Set problem:
Print the data below without any changes, from its first line up to and including the line that contains "Looking at the screenshot, I should 856,731.".

Supplied information:

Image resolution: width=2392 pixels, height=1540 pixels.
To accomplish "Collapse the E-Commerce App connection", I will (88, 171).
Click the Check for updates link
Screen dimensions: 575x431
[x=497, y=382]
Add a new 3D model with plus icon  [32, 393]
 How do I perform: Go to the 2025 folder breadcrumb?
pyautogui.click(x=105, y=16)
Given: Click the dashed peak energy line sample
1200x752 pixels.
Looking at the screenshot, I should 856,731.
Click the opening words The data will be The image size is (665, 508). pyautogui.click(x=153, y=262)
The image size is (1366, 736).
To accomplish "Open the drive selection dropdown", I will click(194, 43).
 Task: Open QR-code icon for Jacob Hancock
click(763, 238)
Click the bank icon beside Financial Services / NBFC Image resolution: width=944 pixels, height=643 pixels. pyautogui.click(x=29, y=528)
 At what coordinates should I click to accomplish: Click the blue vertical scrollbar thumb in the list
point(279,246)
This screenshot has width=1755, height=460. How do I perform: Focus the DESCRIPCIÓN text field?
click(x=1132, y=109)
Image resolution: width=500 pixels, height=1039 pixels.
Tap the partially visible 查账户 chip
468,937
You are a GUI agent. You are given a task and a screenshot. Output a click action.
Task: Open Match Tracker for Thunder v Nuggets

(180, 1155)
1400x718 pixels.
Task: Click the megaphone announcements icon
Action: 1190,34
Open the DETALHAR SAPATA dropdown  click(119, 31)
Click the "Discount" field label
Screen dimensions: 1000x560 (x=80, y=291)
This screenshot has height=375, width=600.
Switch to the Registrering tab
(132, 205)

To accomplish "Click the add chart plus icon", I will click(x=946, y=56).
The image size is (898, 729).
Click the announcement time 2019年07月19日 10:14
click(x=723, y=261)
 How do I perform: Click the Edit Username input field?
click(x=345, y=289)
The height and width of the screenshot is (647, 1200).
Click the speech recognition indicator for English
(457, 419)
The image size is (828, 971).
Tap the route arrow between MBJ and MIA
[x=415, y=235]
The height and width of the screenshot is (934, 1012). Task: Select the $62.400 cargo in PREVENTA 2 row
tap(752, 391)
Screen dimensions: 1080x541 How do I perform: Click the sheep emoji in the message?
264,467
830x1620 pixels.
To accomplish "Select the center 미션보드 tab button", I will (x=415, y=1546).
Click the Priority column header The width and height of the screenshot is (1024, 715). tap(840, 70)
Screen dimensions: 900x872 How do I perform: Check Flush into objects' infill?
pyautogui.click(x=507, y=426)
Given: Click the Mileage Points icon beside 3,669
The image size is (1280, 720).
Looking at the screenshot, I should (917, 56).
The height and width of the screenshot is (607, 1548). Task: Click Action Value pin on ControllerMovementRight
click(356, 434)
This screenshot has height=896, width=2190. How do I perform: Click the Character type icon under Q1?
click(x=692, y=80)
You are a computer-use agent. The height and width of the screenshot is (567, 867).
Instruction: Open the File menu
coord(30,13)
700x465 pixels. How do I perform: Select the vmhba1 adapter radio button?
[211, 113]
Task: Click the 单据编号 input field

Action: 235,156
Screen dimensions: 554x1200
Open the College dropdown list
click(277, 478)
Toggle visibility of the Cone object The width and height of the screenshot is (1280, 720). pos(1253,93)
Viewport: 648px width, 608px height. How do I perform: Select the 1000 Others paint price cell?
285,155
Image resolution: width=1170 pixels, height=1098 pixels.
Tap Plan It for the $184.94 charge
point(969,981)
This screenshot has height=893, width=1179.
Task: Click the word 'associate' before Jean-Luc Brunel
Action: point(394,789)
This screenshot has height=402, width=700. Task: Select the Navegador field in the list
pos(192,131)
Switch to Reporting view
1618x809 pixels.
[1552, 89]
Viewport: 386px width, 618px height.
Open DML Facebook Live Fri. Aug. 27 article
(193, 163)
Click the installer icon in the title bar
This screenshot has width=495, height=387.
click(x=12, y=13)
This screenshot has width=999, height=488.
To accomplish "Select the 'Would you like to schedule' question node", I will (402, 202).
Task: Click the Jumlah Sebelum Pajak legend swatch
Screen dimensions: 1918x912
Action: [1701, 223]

Answer to this exercise:
Image resolution: width=2392 pixels, height=1540 pixels.
To accomplish "Collapse the E-Commerce App connection", I will (88, 171).
Click the Check for updates link
Screen dimensions: 575x431
[x=497, y=382]
Add a new 3D model with plus icon  [32, 393]
 How do I perform: Go to the 2025 folder breadcrumb?
pyautogui.click(x=105, y=16)
Given: Click the dashed peak energy line sample
1200x752 pixels.
Looking at the screenshot, I should 856,731.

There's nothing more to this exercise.